Task objective -> Can you print the lines of the items below exactly, from the line containing "Click the model code GR-PR4414S" through the line containing "click(100, 175)", with both of those lines included and the pictures left out?

Information given ->
↓

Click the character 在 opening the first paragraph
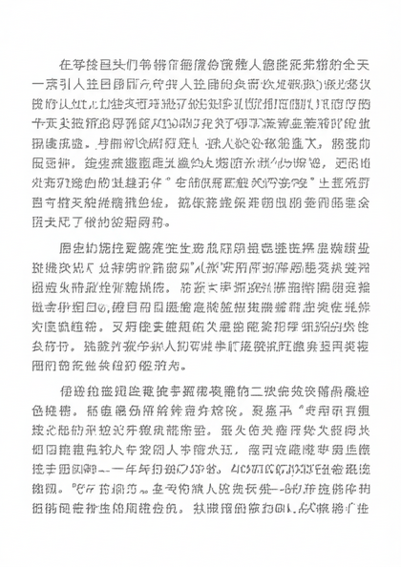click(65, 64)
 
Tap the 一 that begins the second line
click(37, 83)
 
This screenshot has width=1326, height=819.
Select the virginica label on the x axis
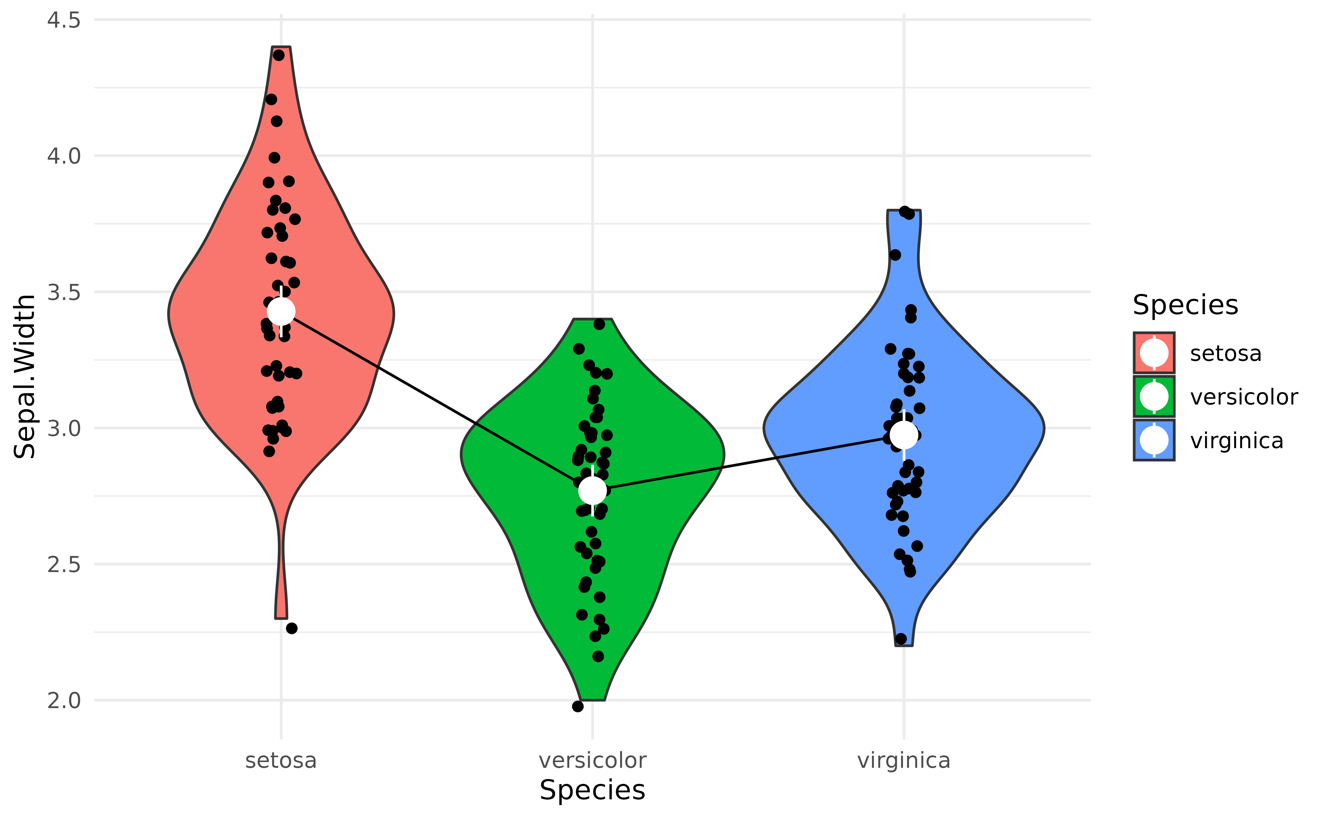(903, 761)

↑
↓

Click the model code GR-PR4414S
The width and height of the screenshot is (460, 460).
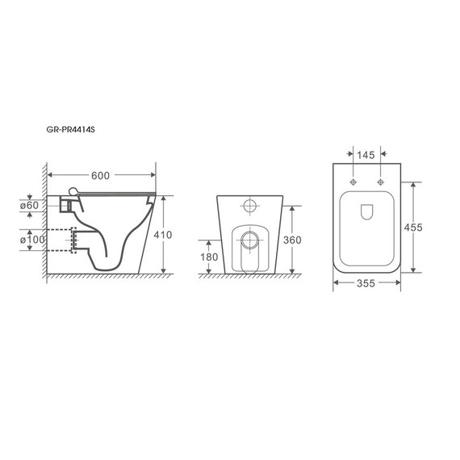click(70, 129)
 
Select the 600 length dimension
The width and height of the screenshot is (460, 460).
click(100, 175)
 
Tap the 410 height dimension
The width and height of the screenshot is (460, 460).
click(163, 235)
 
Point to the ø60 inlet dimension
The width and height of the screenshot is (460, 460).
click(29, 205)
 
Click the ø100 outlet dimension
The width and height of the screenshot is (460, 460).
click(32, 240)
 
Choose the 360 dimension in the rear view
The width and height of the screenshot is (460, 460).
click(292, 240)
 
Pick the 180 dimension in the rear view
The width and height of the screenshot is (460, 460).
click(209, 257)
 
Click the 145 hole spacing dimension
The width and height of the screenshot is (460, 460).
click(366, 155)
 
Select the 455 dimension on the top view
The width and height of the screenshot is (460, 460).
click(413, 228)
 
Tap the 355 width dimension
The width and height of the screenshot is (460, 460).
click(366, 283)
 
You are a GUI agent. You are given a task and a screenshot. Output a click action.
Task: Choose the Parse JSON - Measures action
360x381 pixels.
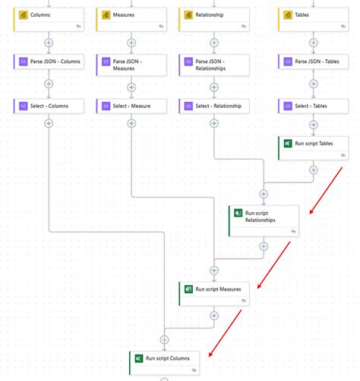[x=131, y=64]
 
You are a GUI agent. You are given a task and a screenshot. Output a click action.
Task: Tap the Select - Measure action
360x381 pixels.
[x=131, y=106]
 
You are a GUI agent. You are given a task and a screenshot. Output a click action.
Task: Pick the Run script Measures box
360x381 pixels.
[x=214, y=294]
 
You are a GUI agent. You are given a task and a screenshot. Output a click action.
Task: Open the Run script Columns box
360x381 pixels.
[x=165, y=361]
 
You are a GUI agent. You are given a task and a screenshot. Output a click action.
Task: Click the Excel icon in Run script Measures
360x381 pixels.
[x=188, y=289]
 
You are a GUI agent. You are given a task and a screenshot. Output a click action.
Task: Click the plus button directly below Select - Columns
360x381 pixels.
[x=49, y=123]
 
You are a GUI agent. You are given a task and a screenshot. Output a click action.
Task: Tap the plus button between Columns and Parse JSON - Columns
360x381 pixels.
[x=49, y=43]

↑

Finished task ->
Click the model code GR-PR4414S
The width and height of the screenshot is (460, 460).
click(70, 129)
 
Select the 600 length dimension
The width and height of the screenshot is (460, 460).
click(100, 175)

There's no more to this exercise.